- '0' as padding might be dominating. At the moment I created a zero embedding for this entry.
- You can continue testing with python test2.py
- DB encoding results in a suspiciously regular matrix. Investigate that.
- Check why the dbr linking of "angelina jolie" works so bad.
- When printing the encoding of that mention, I find very small floating values. Possibly due to:
- A strong regularization,
- The activation function (tanh),
- A flawed loss function.
- When the pipeline is completed, return to the entity linker for further refinements. E.g.:
- Create an evaluation method for the linker. For example, use all keywords from SQA and all URIs, and measure the coverage@10 from all keywords.

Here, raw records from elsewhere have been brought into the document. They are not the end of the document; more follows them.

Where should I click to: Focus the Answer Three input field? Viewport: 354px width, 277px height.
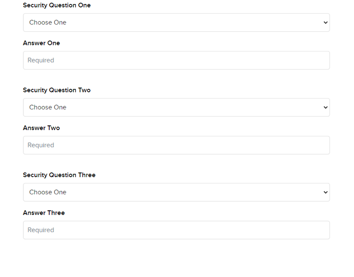point(176,230)
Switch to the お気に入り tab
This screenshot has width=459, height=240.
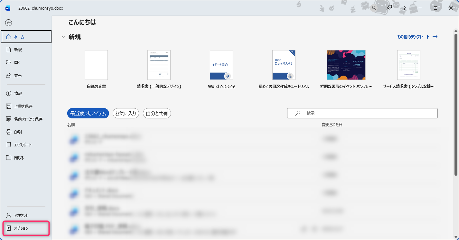point(126,113)
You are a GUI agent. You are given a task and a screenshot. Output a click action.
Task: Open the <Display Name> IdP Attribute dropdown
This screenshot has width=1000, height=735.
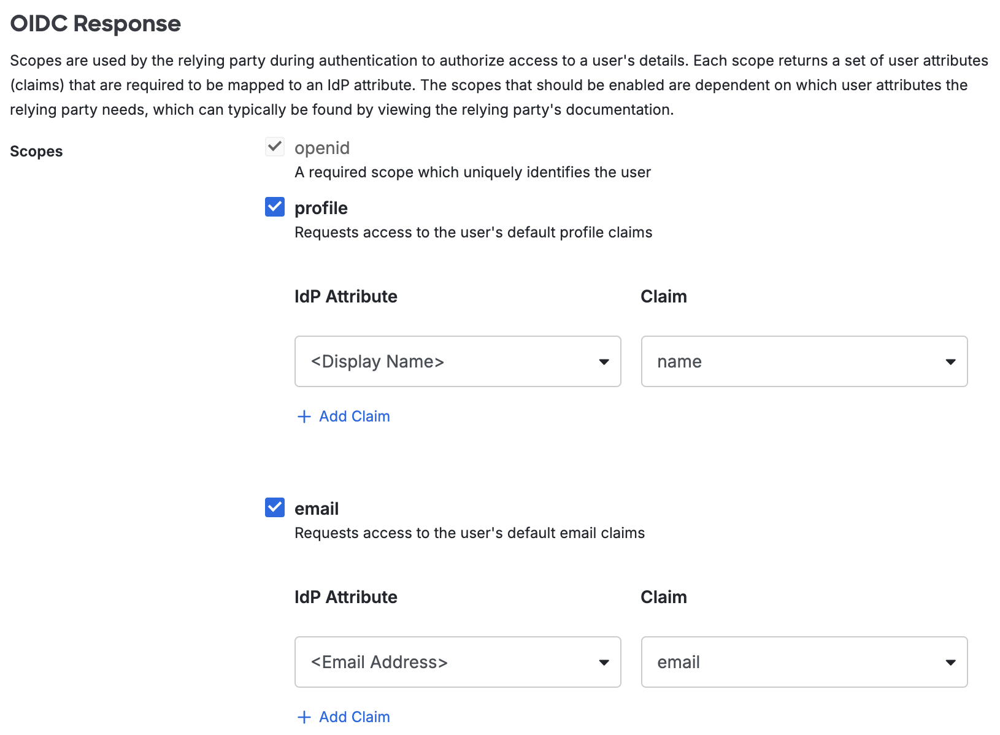coord(458,361)
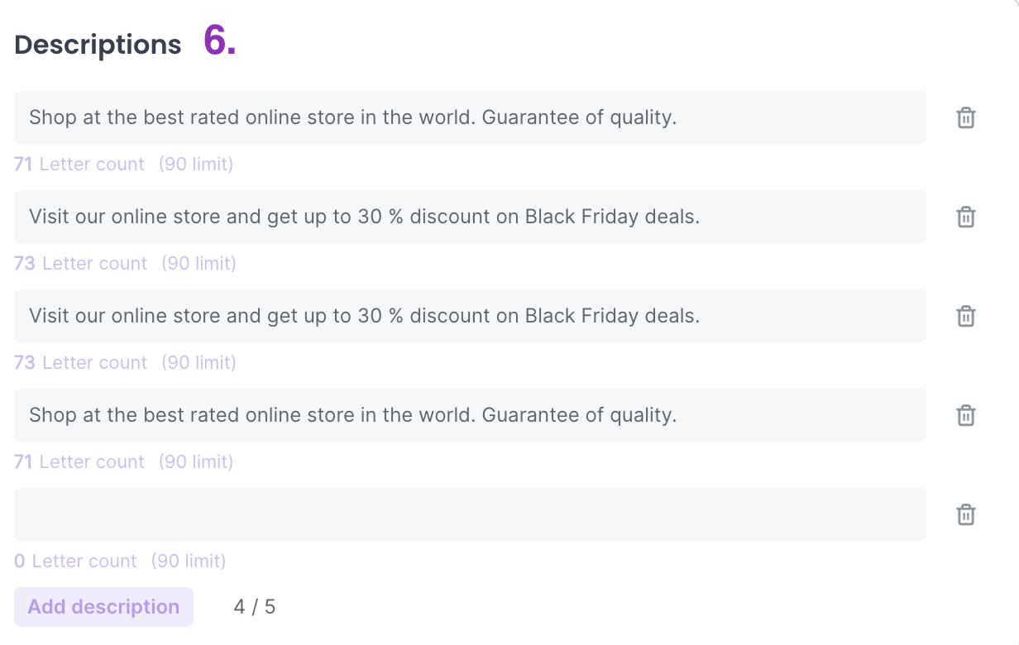Delete the empty fifth description row
Viewport: 1019px width, 645px height.
tap(965, 514)
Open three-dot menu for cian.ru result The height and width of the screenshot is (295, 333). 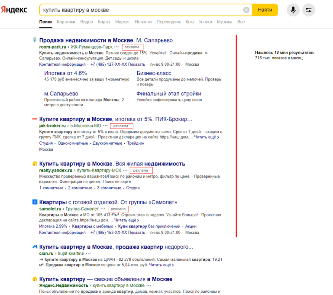(x=88, y=253)
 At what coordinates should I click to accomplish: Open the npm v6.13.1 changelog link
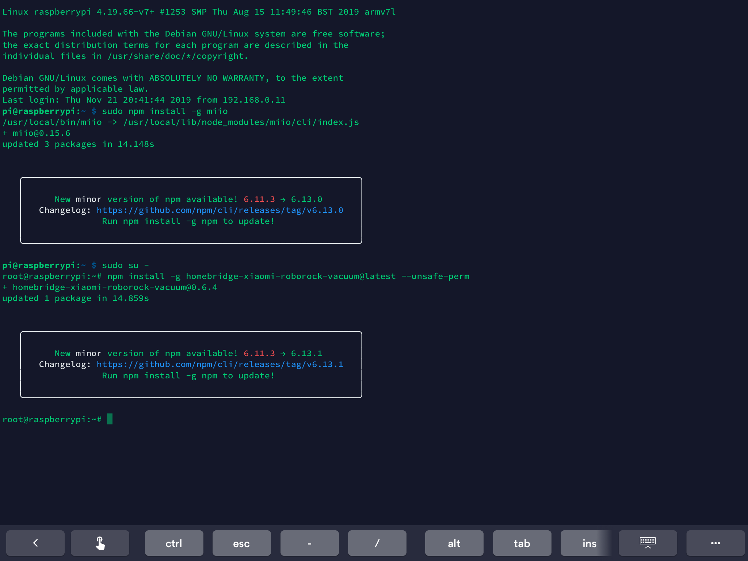pyautogui.click(x=220, y=365)
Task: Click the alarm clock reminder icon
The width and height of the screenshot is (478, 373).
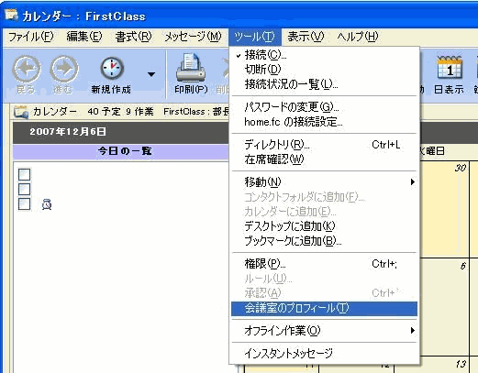Action: pos(47,204)

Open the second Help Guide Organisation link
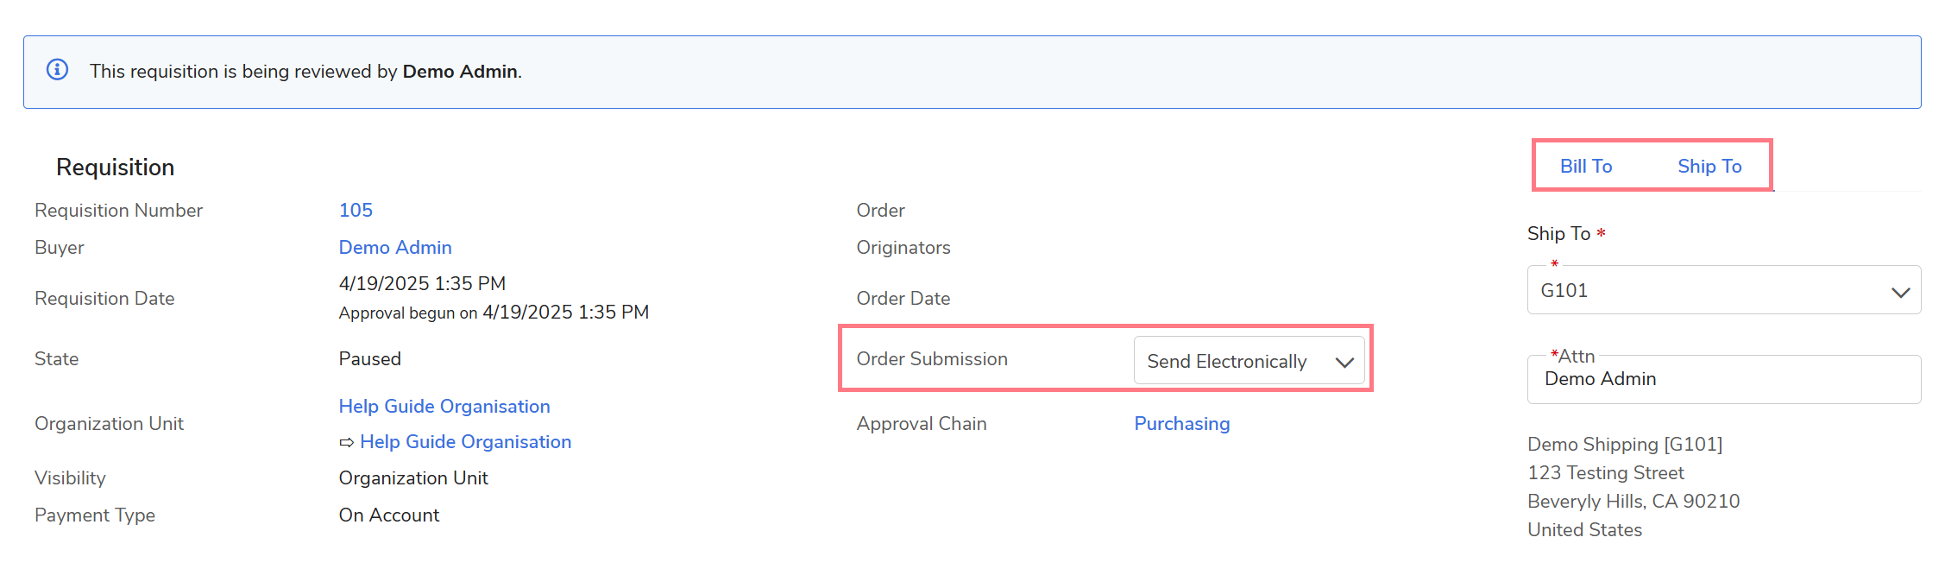click(465, 441)
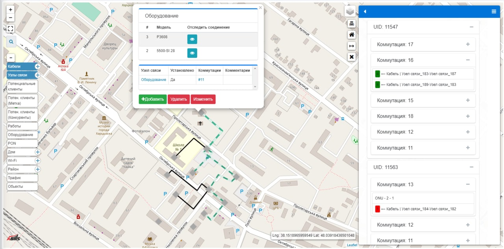
Task: Select the Трафик layer item
Action: [x=22, y=178]
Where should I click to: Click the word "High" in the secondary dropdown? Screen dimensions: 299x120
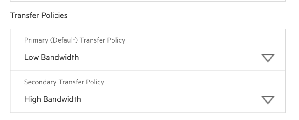coord(32,99)
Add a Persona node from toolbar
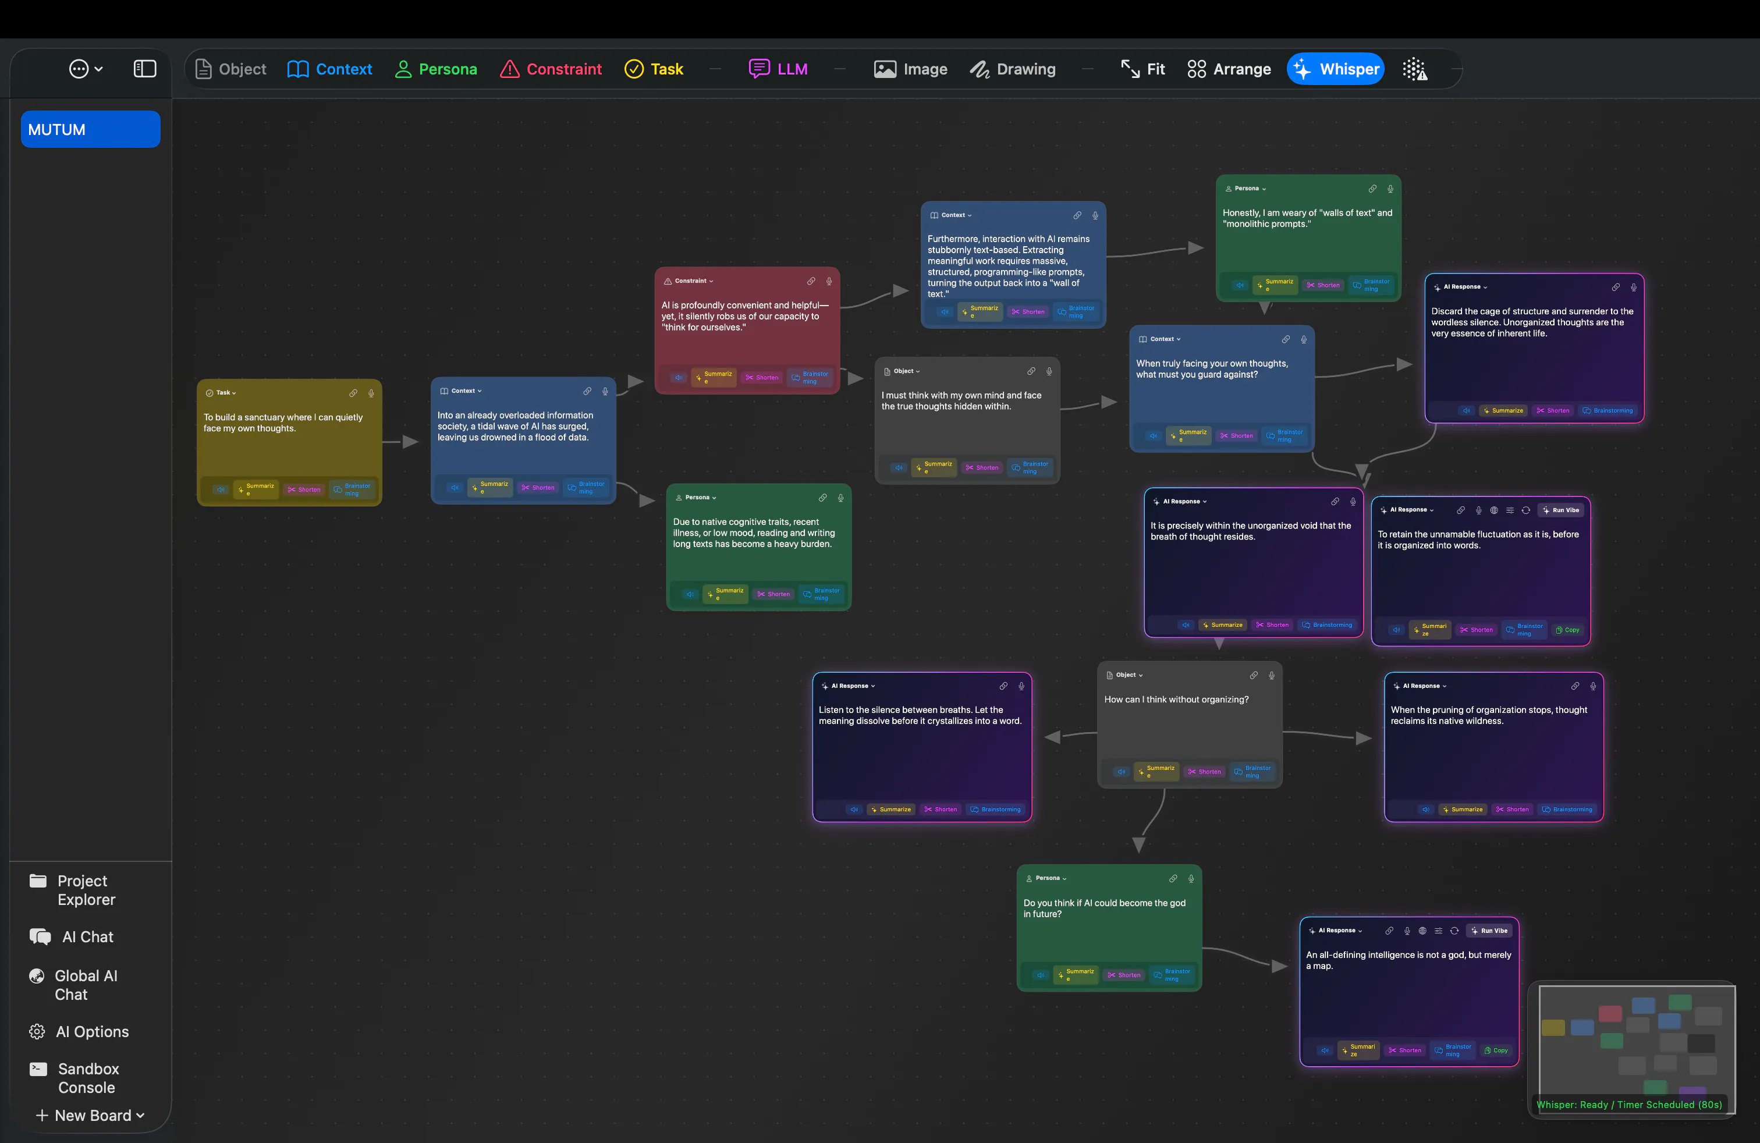This screenshot has width=1760, height=1143. [x=436, y=69]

- Siamese network for similarity measurements using "Learning to Rank" techniques.
- Write grammar for SQA challenge according to (their templates)[https://github.com/AskNowQA/LC-QuAD/blob/develop/templates.py]:
- It needs to be refined to include queries of the type
?x0 rdf:type Class
.
- It needs to be refined to include queries of the type
- Improve sampling for linking routines:
- We can create meaningful data augmentation by corrupting labels in a natural way (e.g. misspellings, shortening, cropping, etc.).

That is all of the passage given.